With this information, it seems likely that TFR expression mainly reflects influx of iron across the BBB rather than iron transport between brain regions. This is supported by evidence showing that iron in the developing brain is first seen in oligodendrocyte progenitor cells near blood vessels, only later moving to sites of myelination (Todorich et al., 2009). DMT1 is another potential route of iron transport, found in both the glia and neurons, however it is not specific to iron (Skjørringe et al., 2015). Despite this, we found a significant positive correlation (FDR 5%) between DMT1 gene expression and QSM in the deep grey nuclei. Unlike TFR, DMT1 has been found to be present in higher amounts in the striatum than in the cortex in the rat brain, however, throughout the entire brain it is localized mainly to BMECs and ependymal cells (Burdo et al., 2001; Skjørringe et al., 2015). Within BMECs, DMT1 and TFR have been shown to co‐localize, and DMT1 has also been found on the end‐feet of astrocytes, which interface with BMECs (Burdo et al., 2001). This points to DMT1 being involved in the process of iron uptake, along with TFR. The presence of DMT1 in ependymal cells may indicate it plays a role in iron exchange between the brain interstitial fluid and the ventricles (Burdo et al., 2001). Interestingly, (Cheli et al., 2018, 2023) have shown that DMT1 also co‐localizes with TFR in oligodendrocyte progenitor cells, and that both of these are upregulated during the beginning stages of oligodendrocyte progenitor cell maturation. Additionally, DMT1 and TFR appear to be required for the iron accumulation and morphological development of these cells, both of which are precursors to myelination (Cheli et al., 2018, 2023). However, there is evidence that DMT1 is necessary for normal myelination even in the adult brain, while TFR may not influence mature oligodendrocytes or myelination (Cheli et al., 2018, 2023). Therefore, it is possible that high expression of TFR is more reflective of oligodendrocyte progenitor cells, rather than mature, myelinating oligodendrocytes, which seem to be more relevant to the QSM signal, as discussed next.

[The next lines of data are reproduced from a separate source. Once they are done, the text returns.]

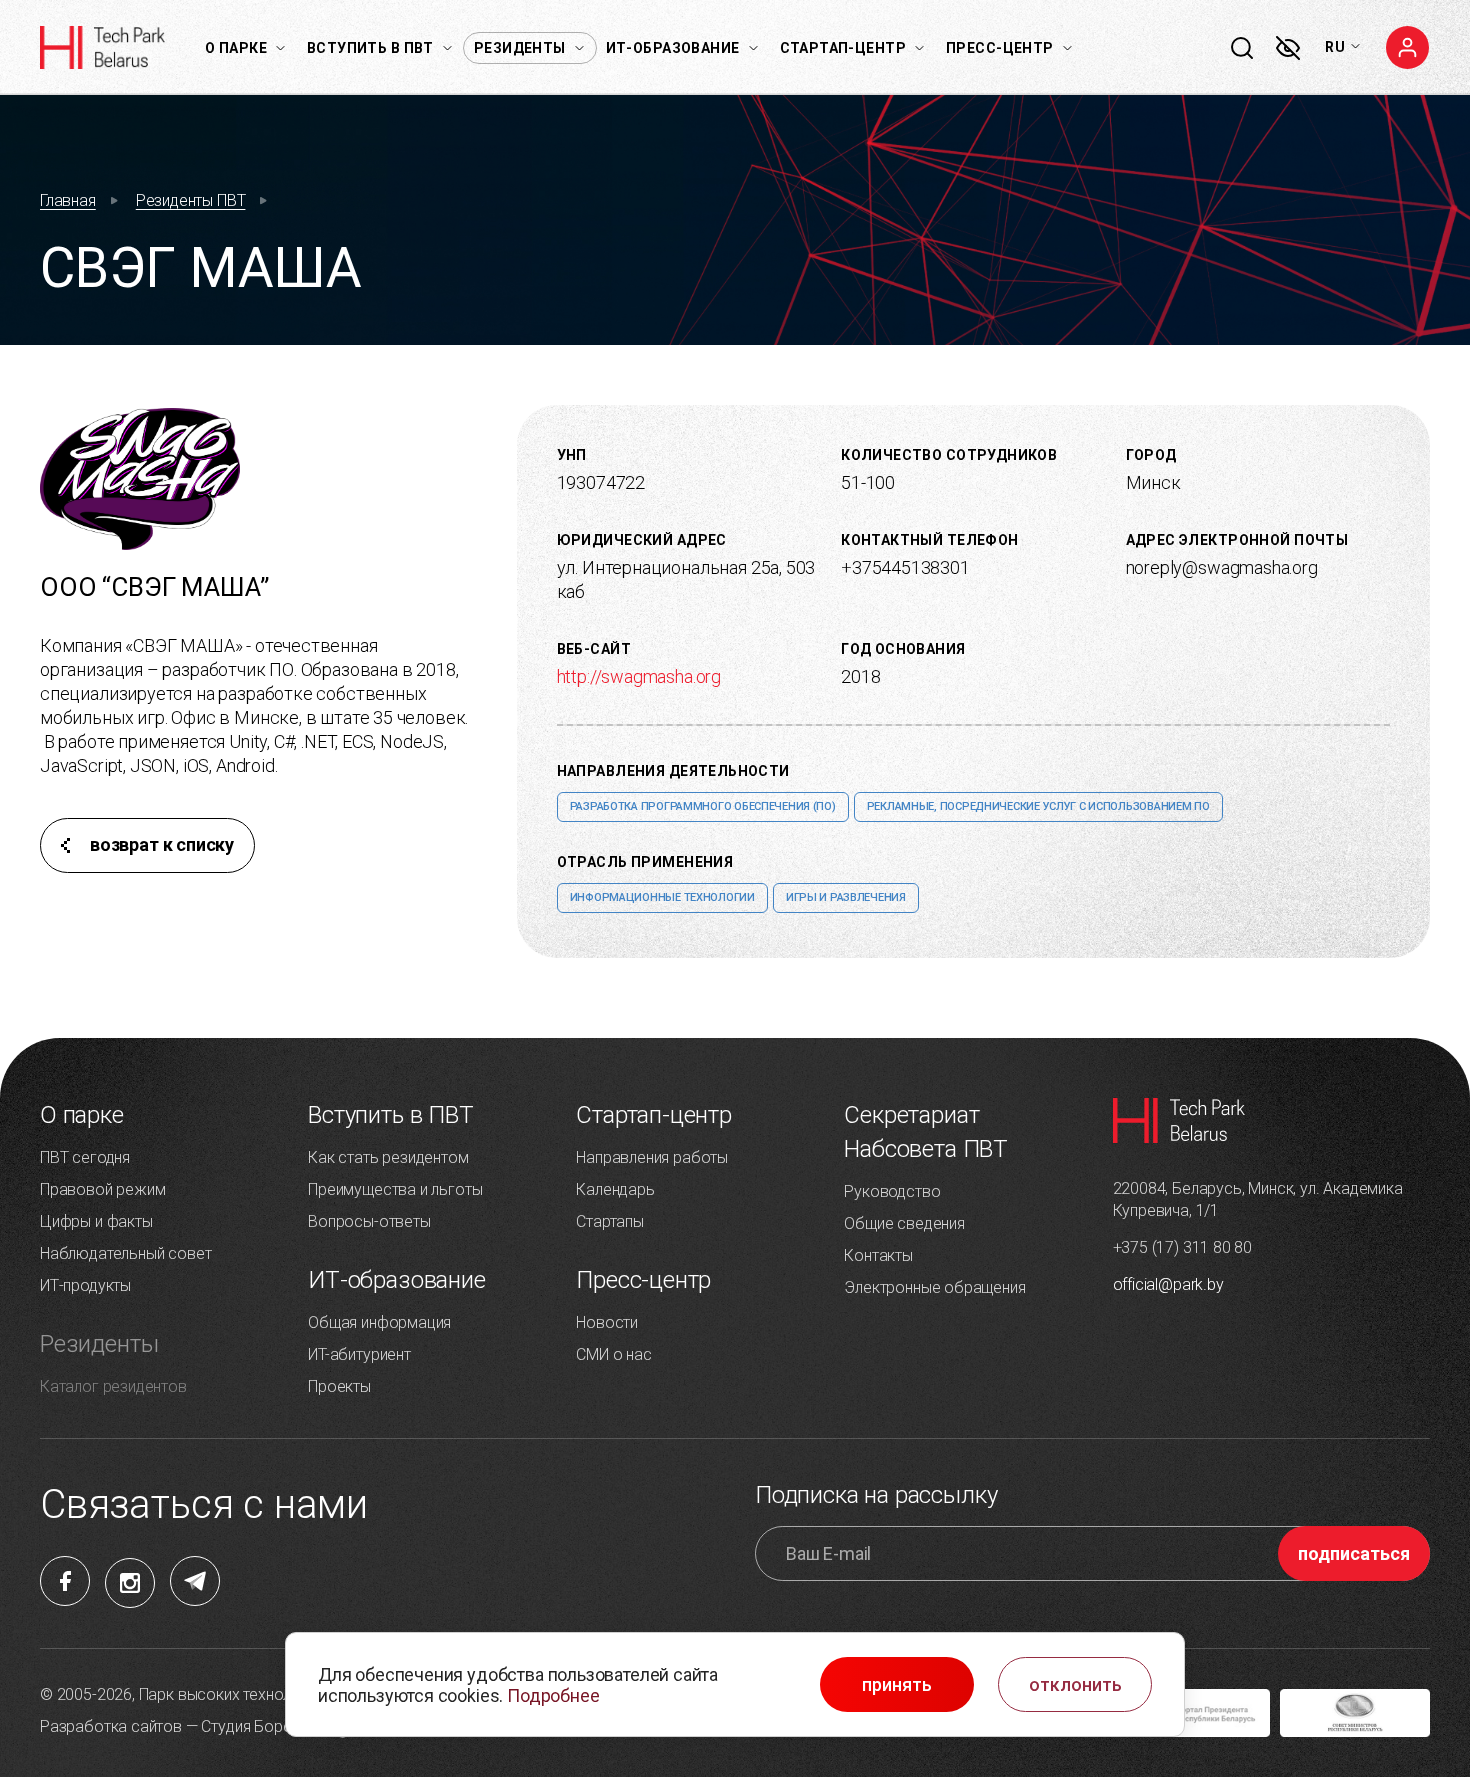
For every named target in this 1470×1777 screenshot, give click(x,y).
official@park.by (1168, 1284)
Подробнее (553, 1695)
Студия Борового (264, 1726)
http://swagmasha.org (639, 676)
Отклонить (1075, 1685)
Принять (897, 1685)
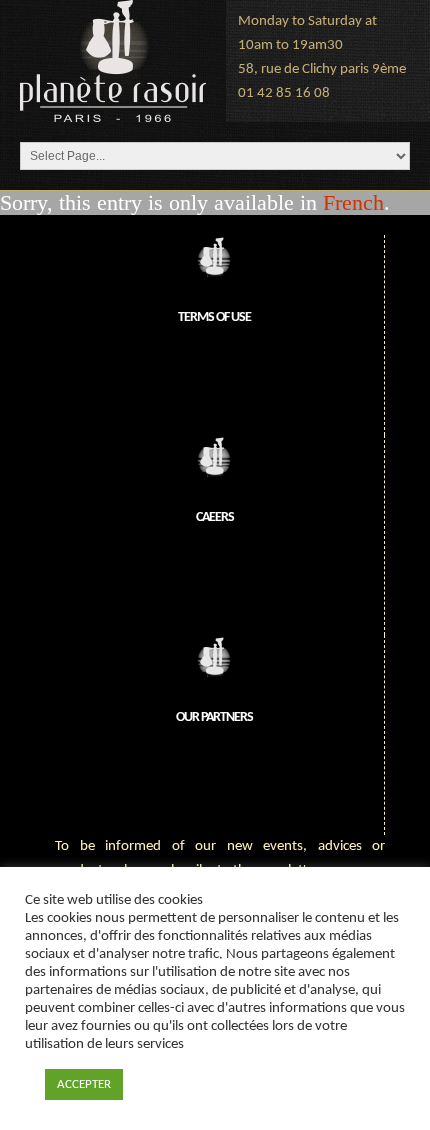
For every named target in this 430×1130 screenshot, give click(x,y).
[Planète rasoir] (113, 61)
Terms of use (214, 317)
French (353, 202)
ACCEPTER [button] (84, 1084)
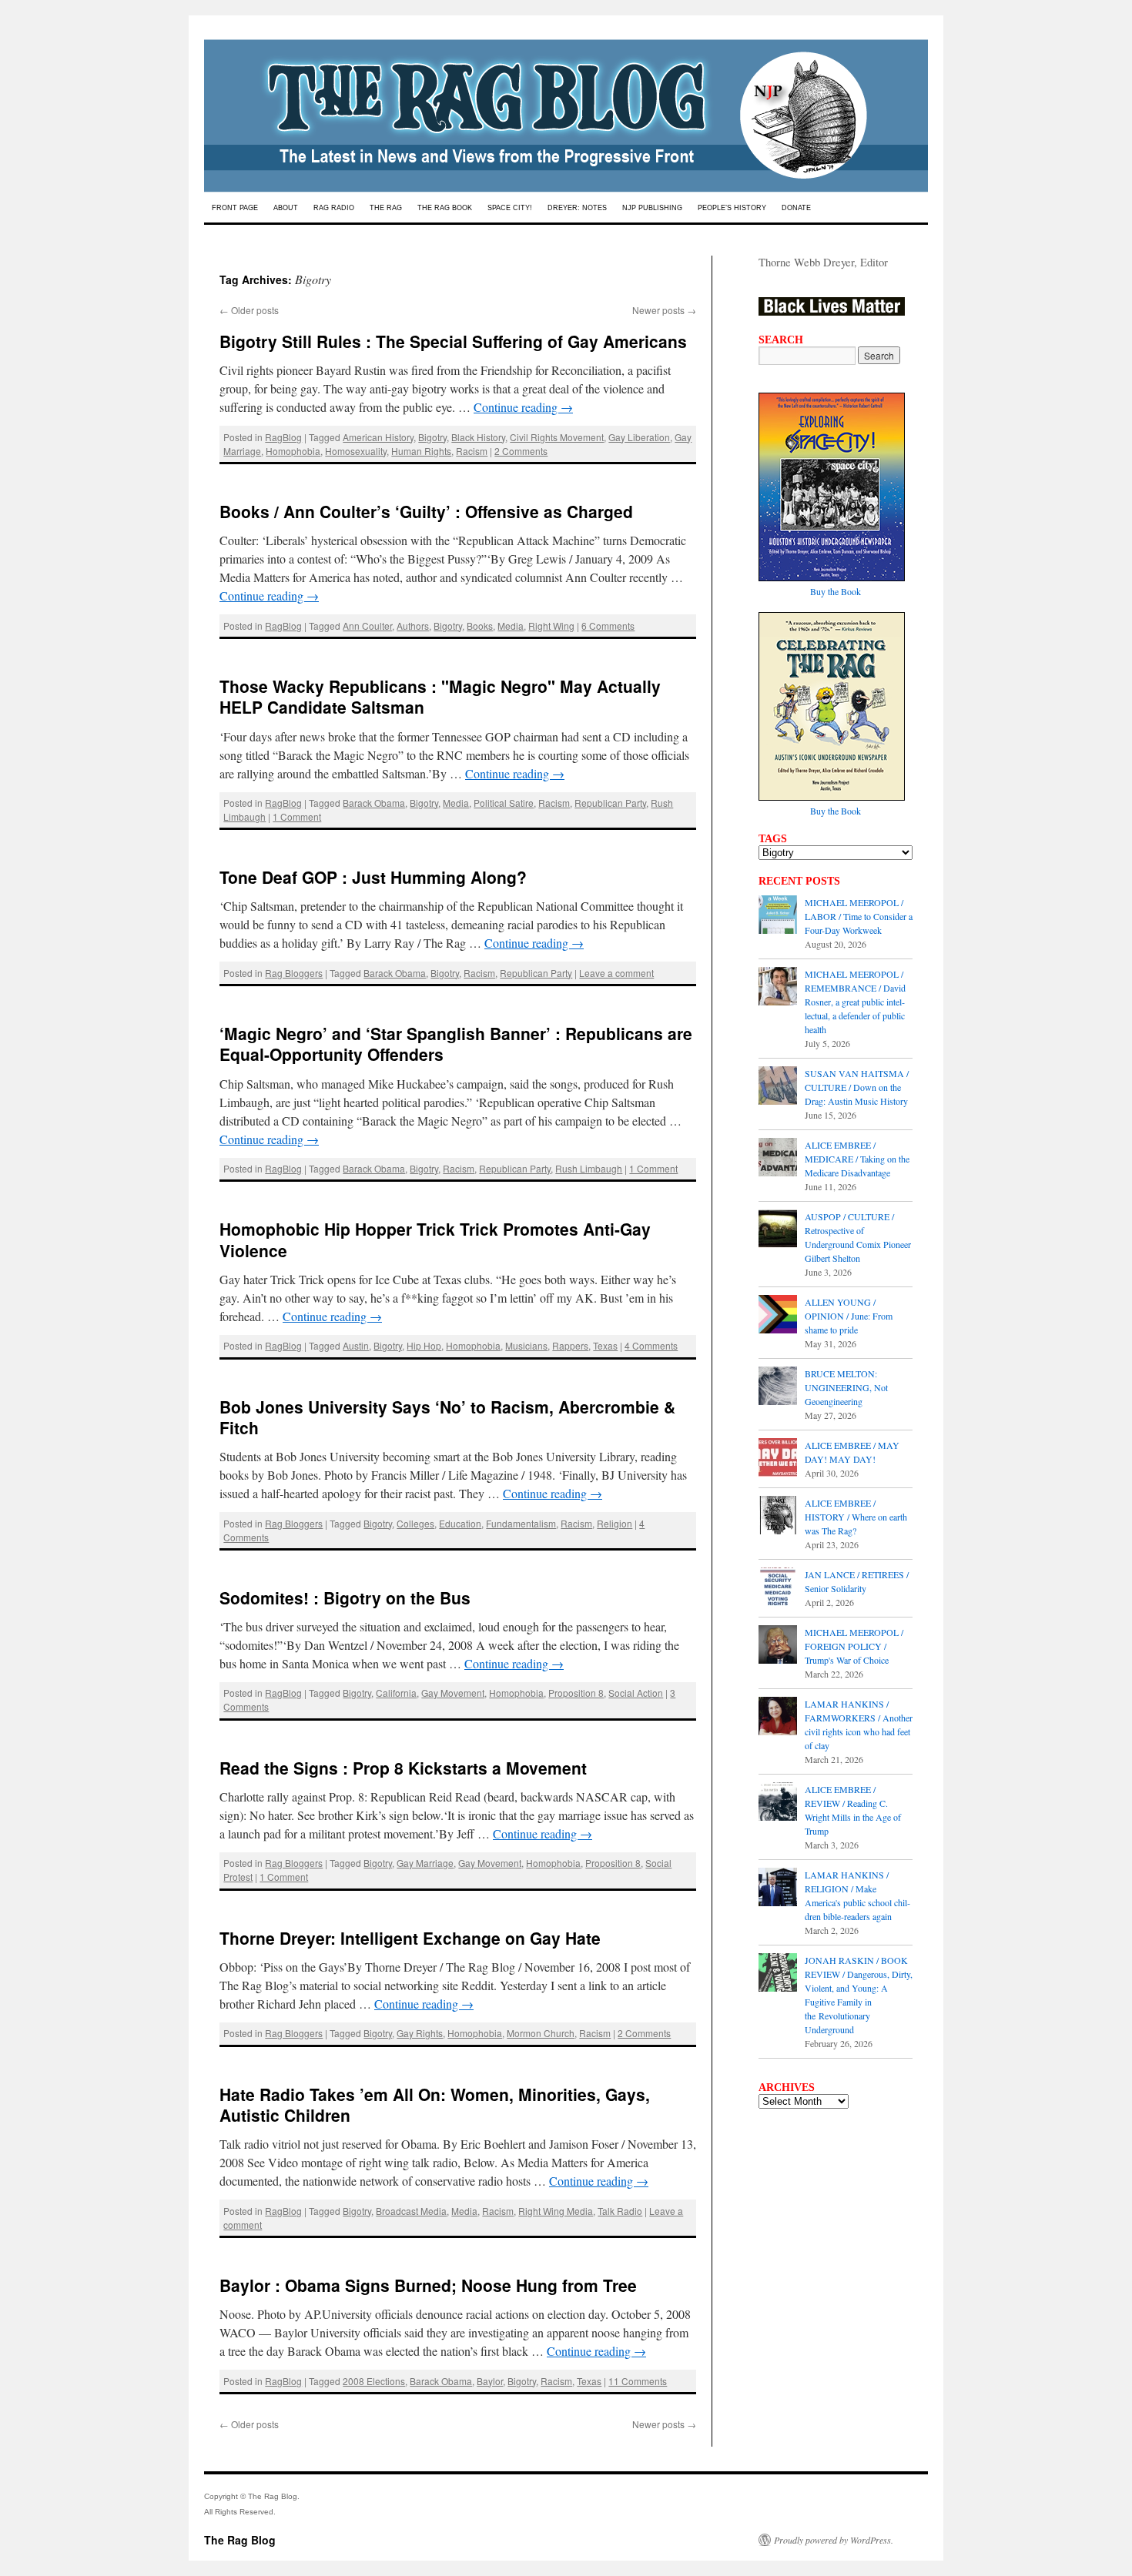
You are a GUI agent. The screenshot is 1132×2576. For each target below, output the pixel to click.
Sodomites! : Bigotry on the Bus (345, 1597)
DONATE (796, 208)
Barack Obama (374, 802)
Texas (605, 1345)
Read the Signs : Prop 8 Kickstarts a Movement (403, 1767)
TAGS (773, 838)
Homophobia (293, 450)
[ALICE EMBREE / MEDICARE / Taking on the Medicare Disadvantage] (778, 1158)
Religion (614, 1523)
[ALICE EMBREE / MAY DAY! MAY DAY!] (778, 1459)
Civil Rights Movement (557, 436)
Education (460, 1523)
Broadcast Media (411, 2210)
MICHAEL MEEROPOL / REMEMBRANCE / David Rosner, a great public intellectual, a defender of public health (855, 1001)
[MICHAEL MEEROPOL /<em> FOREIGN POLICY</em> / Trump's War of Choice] (778, 1646)
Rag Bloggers (294, 972)
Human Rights (421, 450)
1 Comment (297, 816)
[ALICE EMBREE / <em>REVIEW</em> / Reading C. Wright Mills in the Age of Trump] (778, 1803)
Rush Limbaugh (588, 1168)
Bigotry (432, 436)
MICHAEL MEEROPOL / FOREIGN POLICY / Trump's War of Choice (854, 1646)
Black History (478, 436)
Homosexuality (356, 450)
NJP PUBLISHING (652, 208)
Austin (356, 1345)
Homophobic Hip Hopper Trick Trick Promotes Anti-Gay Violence (435, 1239)
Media (510, 625)
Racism (471, 450)
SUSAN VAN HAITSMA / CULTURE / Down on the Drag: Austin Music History (857, 1087)
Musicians (526, 1345)
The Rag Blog (240, 2540)
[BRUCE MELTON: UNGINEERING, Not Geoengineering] (778, 1387)
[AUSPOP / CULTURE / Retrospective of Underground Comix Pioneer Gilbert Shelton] (778, 1230)
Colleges (415, 1523)
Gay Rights (420, 2032)
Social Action (635, 1692)
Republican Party (610, 802)
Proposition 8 (576, 1692)
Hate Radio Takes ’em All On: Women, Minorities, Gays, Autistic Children (434, 2104)
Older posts (249, 309)
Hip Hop (424, 1345)
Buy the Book (835, 591)
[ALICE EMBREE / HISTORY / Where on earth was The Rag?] (778, 1516)
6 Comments (608, 625)
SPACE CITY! (509, 208)
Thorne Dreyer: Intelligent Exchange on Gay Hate (410, 1937)
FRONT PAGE (235, 208)
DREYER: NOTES (577, 208)
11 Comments (637, 2380)
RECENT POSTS (799, 881)
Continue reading (523, 407)
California (396, 1692)
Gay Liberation (639, 436)
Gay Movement (452, 1692)
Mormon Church (540, 2032)
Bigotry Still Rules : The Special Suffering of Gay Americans (453, 341)
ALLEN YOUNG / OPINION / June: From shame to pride (849, 1316)
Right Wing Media (555, 2210)
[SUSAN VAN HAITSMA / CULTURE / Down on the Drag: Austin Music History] (778, 1087)
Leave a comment (616, 972)
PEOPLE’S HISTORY (732, 208)
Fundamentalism (521, 1523)
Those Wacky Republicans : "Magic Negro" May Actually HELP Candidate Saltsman (440, 696)
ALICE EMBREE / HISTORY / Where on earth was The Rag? (856, 1517)
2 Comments (521, 450)
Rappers (570, 1345)
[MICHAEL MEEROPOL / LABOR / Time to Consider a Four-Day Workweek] (778, 916)
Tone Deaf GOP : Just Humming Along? (373, 876)
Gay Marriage (425, 1862)
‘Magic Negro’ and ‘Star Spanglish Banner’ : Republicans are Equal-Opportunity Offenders (455, 1044)
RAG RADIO (333, 208)
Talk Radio (620, 2210)
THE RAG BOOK (444, 208)
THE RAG (386, 208)
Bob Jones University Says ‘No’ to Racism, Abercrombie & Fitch (447, 1417)
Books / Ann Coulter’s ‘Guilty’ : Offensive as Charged (426, 511)
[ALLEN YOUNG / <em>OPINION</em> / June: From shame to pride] (778, 1316)
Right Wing (551, 625)
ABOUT (285, 208)
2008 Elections (374, 2380)
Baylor (490, 2380)
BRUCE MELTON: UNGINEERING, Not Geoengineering (846, 1387)
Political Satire (504, 802)
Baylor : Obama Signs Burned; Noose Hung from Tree (428, 2285)
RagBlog (283, 436)
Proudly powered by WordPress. (833, 2540)
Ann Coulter (367, 625)
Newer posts (664, 309)
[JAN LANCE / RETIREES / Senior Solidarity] (778, 1588)
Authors (413, 625)
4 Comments (651, 1345)
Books (480, 625)
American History (378, 436)
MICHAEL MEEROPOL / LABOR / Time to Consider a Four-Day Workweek (859, 916)
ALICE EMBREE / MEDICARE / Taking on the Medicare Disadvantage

4.3. QSM may reflect presence of mature oligodendrocytes
The myelination genes found to be significantly positively correlated with QSM at 5% FDR are markers of mature oligodendrocytes (Chavarria‐Siles et al., 2015). These include CNP, MAG, MAL, MOBP, MOG, CLDN11, PLP1, GAL3ST1, PLLP, ILK, OMG, KLK6, and OLIG2. Oligodendrocytes are mitotic cells, starting as simple, migratory cells then moving to various regions of the brain and changing to become morphologically more complex (Baumann & Pham‐Dinh, 2001; Kuhn et al., 2019). This involves extending processes from the soma, down‐regulating TFR, and accumulating iron in large amounts, potentially via the H‐Ft receptor (Todorich et al., 2011). Various genes are expressed sequentially by oligodendrocytes to facilitate this process of development (Kuhn et al., 2019). CNP encodes a protein that, among other functions, is implicated in the formation of process outgrowths in oligodendrocyte progenitor cells (Fulton et al., 2010). It is also a major constituent of the myelin sheath, along with myelin basic protein (MBP) and PLP1 (Fulton et al., 2010). These proteins make up the largest structural contribution to the myelin sheath, and are expressed early on in myelination, along with ILK and OLIG2 which are required for oligodendrocyte maturation (Chun et al., 2003; Frank et al., 1999; Mei et al., 2013). MAG is also expressed early in the process of myelination and continues to be expressed following oligodendrocyte maturation, indicating a potential role in myelin maintenance (Quarles, 2007). KLK6 may be involved in regulating oligodendrocyte differentiation (Yoon et al., 2022). PLLP is implicated in myelin synthesis, as well as remyelination, and has been found to co‐localize with MAG (Shulgin et al., 2021; Yaffe et al., 2015).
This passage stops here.